START Input

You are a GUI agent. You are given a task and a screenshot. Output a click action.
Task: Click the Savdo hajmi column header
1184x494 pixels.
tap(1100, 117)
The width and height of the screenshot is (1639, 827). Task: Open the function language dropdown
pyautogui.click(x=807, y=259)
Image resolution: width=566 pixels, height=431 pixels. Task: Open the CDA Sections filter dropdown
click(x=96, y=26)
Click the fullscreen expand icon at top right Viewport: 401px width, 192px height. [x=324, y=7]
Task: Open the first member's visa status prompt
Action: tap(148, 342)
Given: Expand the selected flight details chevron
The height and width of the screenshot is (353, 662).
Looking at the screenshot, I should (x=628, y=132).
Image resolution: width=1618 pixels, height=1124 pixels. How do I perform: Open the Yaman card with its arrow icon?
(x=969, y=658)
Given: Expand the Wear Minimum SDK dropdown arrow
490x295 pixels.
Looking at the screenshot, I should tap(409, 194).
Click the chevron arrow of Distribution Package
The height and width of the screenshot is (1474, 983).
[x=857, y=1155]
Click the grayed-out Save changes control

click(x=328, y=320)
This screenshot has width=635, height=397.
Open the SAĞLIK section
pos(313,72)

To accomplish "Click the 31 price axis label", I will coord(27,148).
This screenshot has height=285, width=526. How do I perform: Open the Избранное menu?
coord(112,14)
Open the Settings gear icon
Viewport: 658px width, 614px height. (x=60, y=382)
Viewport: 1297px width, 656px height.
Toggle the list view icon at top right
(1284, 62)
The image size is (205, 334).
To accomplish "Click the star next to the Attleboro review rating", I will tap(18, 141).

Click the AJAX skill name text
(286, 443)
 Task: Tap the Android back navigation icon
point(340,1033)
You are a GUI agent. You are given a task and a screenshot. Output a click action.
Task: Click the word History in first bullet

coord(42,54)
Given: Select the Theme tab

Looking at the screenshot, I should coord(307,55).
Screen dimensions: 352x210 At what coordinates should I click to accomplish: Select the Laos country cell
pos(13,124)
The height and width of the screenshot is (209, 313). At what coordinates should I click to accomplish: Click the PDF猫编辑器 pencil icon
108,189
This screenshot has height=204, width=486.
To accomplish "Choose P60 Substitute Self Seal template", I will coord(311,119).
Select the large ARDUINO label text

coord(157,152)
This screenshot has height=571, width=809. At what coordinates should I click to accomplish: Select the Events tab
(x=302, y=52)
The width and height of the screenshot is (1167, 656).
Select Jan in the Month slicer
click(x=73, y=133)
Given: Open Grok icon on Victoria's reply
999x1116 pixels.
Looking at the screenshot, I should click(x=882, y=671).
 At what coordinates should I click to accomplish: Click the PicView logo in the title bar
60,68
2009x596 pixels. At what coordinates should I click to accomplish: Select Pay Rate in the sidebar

END Input

Give again, exactly as written, every line from the first one above through the line that has "Given: Expand the Wear" in it.

You are a GUI agent. You are given a task and a screenshot. Output a click action.
Task: Click the Savdo hajmi column header
1184x494 pixels.
tap(1100, 117)
The width and height of the screenshot is (1639, 827). Task: Open the function language dropdown
pyautogui.click(x=807, y=259)
Image resolution: width=566 pixels, height=431 pixels. Task: Open the CDA Sections filter dropdown
click(x=96, y=26)
Click the fullscreen expand icon at top right Viewport: 401px width, 192px height. [x=324, y=7]
Task: Open the first member's visa status prompt
Action: tap(148, 342)
Given: Expand the selected flight details chevron
The height and width of the screenshot is (353, 662).
Looking at the screenshot, I should (x=628, y=132).
Image resolution: width=1618 pixels, height=1124 pixels. How do I perform: Open the Yaman card with its arrow icon?
(x=969, y=658)
Given: Expand the Wear Minimum SDK dropdown arrow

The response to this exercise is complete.